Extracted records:
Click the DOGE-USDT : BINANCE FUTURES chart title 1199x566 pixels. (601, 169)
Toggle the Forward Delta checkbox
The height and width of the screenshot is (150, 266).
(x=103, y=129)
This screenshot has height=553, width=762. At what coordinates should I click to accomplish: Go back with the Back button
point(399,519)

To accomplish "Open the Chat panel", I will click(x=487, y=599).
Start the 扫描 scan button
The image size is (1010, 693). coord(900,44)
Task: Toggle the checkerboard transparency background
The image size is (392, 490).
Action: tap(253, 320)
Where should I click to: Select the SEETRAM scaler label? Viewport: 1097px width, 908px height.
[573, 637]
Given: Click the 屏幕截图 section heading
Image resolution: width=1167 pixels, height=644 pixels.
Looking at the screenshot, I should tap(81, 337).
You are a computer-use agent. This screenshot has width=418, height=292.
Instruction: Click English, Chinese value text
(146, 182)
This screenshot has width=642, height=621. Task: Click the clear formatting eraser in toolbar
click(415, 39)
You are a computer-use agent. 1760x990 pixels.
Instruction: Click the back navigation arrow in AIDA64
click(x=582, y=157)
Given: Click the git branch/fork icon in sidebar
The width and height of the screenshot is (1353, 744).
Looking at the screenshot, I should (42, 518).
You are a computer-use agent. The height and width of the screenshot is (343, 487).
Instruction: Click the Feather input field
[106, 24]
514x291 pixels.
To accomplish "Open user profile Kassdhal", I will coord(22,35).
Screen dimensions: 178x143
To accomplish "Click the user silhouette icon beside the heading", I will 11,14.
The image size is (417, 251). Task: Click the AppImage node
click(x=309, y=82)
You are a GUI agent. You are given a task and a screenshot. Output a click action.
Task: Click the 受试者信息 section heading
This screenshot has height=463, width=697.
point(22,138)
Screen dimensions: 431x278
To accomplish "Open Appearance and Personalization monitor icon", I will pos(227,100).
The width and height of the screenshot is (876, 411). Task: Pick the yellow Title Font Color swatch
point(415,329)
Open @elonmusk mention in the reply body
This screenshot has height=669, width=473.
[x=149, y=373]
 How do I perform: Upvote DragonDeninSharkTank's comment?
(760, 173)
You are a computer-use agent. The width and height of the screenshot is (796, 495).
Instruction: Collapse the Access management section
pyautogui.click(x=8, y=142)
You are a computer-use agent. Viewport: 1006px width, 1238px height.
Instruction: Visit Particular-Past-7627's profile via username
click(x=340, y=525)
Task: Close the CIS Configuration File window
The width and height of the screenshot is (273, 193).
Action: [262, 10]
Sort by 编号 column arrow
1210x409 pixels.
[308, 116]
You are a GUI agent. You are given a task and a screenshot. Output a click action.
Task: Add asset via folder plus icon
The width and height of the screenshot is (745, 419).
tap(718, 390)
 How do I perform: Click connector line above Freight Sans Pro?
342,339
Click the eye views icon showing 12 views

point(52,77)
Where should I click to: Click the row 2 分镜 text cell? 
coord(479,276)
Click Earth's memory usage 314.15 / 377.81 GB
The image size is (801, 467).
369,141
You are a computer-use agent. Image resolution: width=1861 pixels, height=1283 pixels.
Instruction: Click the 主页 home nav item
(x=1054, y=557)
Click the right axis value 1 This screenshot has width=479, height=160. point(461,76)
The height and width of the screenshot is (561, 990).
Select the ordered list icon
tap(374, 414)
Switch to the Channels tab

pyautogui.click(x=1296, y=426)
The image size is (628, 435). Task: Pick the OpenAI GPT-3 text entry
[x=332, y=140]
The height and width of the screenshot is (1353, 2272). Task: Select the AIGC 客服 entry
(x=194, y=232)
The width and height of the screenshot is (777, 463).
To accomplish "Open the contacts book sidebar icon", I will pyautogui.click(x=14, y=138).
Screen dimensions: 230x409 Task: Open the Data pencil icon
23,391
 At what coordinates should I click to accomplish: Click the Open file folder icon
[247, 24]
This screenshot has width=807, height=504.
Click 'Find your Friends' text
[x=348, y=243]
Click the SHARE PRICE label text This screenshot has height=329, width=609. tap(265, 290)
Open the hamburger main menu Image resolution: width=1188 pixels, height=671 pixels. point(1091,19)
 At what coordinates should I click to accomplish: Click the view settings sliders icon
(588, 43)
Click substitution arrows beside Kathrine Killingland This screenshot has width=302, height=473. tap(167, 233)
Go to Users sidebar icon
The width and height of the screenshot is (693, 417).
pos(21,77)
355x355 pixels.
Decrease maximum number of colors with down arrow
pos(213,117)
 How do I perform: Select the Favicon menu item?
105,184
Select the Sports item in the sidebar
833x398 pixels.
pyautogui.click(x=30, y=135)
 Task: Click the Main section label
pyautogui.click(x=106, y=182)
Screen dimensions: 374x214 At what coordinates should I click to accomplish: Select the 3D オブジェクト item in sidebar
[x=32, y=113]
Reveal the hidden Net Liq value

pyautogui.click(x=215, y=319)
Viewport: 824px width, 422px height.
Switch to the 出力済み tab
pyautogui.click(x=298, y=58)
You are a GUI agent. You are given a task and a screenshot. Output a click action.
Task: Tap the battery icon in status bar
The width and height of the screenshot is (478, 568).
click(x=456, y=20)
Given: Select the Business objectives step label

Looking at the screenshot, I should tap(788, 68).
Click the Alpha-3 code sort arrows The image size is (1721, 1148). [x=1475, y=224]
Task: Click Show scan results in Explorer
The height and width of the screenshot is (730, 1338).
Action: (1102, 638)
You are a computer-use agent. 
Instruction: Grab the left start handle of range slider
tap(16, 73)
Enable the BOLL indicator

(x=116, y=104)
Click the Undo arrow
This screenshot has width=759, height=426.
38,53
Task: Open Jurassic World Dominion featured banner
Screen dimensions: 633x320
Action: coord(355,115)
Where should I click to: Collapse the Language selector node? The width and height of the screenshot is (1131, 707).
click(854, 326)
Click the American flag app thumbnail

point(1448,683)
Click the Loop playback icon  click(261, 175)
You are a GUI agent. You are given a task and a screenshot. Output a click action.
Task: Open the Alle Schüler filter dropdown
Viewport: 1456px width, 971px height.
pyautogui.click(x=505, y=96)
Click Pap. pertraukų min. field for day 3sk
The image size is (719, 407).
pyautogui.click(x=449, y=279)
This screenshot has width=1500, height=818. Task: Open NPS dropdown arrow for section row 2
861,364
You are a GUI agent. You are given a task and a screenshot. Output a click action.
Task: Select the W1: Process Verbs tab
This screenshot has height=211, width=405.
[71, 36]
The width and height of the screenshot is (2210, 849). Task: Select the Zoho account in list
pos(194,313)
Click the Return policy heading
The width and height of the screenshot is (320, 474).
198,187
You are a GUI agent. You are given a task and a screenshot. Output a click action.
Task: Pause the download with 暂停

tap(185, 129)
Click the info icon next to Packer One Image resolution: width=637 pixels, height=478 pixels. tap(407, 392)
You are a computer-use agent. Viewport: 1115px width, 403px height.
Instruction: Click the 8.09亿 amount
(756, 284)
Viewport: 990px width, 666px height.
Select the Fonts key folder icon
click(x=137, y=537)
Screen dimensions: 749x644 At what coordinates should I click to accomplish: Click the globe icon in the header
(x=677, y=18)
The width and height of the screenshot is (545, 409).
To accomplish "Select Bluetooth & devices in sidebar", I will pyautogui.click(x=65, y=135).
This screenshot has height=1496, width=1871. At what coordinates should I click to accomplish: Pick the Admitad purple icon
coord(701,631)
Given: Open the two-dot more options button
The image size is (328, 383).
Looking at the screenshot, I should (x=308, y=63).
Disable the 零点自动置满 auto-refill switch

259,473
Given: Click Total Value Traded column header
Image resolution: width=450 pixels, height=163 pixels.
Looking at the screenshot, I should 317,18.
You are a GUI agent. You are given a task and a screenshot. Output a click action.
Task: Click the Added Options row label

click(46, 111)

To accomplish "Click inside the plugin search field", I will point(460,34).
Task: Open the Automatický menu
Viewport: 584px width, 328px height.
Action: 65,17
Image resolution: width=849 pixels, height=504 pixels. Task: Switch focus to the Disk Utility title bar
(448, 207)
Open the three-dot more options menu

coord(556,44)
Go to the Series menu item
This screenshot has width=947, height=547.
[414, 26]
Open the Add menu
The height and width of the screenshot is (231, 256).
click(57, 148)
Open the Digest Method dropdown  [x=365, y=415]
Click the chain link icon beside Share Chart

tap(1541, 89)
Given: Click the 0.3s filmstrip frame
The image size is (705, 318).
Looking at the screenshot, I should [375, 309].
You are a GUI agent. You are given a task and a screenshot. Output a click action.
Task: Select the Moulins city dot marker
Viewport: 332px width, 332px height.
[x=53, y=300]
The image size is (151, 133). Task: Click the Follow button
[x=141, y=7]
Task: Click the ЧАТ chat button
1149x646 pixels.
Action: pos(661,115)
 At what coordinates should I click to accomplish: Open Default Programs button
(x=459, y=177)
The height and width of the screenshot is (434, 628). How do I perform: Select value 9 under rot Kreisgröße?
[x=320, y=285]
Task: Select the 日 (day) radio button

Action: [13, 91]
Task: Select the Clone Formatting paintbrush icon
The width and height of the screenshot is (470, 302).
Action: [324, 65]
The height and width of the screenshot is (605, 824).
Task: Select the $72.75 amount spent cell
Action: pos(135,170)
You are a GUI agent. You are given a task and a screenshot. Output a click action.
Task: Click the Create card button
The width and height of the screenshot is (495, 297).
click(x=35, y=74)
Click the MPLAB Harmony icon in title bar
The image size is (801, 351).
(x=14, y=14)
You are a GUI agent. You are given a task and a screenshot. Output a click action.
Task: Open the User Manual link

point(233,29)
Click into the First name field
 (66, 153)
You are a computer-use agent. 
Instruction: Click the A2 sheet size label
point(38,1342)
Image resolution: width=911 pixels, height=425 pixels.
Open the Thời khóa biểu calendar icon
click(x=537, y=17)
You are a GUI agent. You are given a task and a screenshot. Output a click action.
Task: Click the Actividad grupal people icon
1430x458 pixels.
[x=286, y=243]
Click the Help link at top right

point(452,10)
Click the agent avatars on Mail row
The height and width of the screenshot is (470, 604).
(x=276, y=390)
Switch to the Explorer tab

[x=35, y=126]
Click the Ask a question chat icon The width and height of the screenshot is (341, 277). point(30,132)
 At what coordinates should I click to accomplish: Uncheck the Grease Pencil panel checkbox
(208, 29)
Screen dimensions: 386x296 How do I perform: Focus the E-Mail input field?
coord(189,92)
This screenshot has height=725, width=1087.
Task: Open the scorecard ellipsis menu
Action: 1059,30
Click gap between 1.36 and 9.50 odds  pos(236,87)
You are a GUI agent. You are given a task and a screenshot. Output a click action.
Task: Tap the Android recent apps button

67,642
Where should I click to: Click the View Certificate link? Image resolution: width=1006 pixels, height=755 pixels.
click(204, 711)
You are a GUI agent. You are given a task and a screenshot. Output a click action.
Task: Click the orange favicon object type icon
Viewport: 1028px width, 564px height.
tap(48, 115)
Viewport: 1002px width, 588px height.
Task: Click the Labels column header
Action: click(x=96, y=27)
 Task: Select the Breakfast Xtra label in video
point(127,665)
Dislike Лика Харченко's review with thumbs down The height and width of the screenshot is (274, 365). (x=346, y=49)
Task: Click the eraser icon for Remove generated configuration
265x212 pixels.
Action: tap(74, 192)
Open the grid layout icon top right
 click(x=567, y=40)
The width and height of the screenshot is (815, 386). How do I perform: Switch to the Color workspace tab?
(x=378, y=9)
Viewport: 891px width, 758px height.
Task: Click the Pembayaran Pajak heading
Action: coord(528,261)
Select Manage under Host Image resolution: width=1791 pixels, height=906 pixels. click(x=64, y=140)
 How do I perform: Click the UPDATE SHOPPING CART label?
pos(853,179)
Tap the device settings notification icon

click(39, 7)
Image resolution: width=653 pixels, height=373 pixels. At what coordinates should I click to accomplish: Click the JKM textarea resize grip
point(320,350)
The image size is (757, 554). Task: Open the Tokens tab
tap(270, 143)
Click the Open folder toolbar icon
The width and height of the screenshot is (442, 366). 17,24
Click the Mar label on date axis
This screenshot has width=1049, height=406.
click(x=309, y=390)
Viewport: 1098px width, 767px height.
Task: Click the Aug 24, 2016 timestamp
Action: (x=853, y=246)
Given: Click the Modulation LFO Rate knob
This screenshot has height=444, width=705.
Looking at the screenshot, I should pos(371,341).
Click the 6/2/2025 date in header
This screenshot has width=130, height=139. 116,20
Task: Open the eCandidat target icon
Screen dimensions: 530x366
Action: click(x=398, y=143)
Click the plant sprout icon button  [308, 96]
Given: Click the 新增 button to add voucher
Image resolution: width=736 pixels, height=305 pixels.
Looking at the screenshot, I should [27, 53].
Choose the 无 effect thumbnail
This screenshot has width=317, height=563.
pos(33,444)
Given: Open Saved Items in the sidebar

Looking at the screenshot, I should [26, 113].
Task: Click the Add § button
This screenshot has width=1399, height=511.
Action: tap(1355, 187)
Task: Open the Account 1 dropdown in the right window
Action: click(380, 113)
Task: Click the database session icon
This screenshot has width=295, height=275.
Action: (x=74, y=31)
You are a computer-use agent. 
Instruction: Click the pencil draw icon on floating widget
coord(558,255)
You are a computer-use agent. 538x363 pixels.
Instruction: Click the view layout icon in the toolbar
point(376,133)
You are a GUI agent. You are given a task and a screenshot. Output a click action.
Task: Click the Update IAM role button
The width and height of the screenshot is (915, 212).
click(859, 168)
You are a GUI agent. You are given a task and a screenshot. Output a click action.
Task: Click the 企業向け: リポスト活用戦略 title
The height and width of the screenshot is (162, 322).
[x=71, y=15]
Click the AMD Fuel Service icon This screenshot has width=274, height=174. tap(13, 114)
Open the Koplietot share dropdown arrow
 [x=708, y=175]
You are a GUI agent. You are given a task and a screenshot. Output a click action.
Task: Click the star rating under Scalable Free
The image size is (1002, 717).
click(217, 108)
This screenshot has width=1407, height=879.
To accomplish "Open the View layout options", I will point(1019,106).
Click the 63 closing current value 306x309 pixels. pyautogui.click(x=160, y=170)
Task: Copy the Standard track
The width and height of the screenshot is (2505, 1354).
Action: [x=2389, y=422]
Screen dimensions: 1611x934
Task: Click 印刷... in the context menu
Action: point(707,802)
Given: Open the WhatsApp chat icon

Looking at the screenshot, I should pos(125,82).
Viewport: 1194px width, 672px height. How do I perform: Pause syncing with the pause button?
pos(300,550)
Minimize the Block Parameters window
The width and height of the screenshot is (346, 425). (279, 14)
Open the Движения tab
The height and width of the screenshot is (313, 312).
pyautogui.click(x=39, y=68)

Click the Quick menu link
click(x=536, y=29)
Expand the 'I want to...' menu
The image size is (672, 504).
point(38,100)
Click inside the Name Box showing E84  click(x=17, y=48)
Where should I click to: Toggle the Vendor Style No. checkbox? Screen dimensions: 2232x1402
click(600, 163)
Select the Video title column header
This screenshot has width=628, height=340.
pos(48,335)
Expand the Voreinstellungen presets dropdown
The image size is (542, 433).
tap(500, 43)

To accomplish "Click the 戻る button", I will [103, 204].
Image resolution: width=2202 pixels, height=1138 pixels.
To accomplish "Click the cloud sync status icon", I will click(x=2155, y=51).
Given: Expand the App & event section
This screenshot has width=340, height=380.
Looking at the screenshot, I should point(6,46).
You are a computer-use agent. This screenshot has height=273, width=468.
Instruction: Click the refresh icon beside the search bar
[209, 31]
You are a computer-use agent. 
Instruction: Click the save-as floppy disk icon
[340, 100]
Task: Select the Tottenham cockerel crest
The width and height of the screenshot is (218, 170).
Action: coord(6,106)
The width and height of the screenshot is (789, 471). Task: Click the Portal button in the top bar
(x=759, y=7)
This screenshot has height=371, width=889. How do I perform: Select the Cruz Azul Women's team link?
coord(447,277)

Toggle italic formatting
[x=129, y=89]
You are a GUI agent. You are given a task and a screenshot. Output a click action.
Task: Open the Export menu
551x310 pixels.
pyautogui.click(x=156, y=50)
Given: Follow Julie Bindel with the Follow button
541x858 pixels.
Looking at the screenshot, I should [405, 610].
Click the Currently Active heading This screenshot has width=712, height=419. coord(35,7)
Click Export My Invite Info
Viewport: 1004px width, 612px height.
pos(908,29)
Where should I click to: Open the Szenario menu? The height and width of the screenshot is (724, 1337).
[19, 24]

**GIVEN REQUEST**
Copy out the records above, from the first line down through the line containing "Looking at the screenshot, I should tap(81, 337).", with both ends included and nothing changed.

**EXERCISE OUTPUT**
Click the DOGE-USDT : BINANCE FUTURES chart title 1199x566 pixels. (601, 169)
Toggle the Forward Delta checkbox
The height and width of the screenshot is (150, 266).
(x=103, y=129)
This screenshot has height=553, width=762. At what coordinates should I click to accomplish: Go back with the Back button
point(399,519)

To accomplish "Open the Chat panel", I will click(x=487, y=599).
Start the 扫描 scan button
The image size is (1010, 693). coord(900,44)
Task: Toggle the checkerboard transparency background
The image size is (392, 490).
Action: tap(253, 320)
Where should I click to: Select the SEETRAM scaler label? Viewport: 1097px width, 908px height.
[573, 637]
Given: Click the 屏幕截图 section heading
Image resolution: width=1167 pixels, height=644 pixels.
Looking at the screenshot, I should tap(81, 337).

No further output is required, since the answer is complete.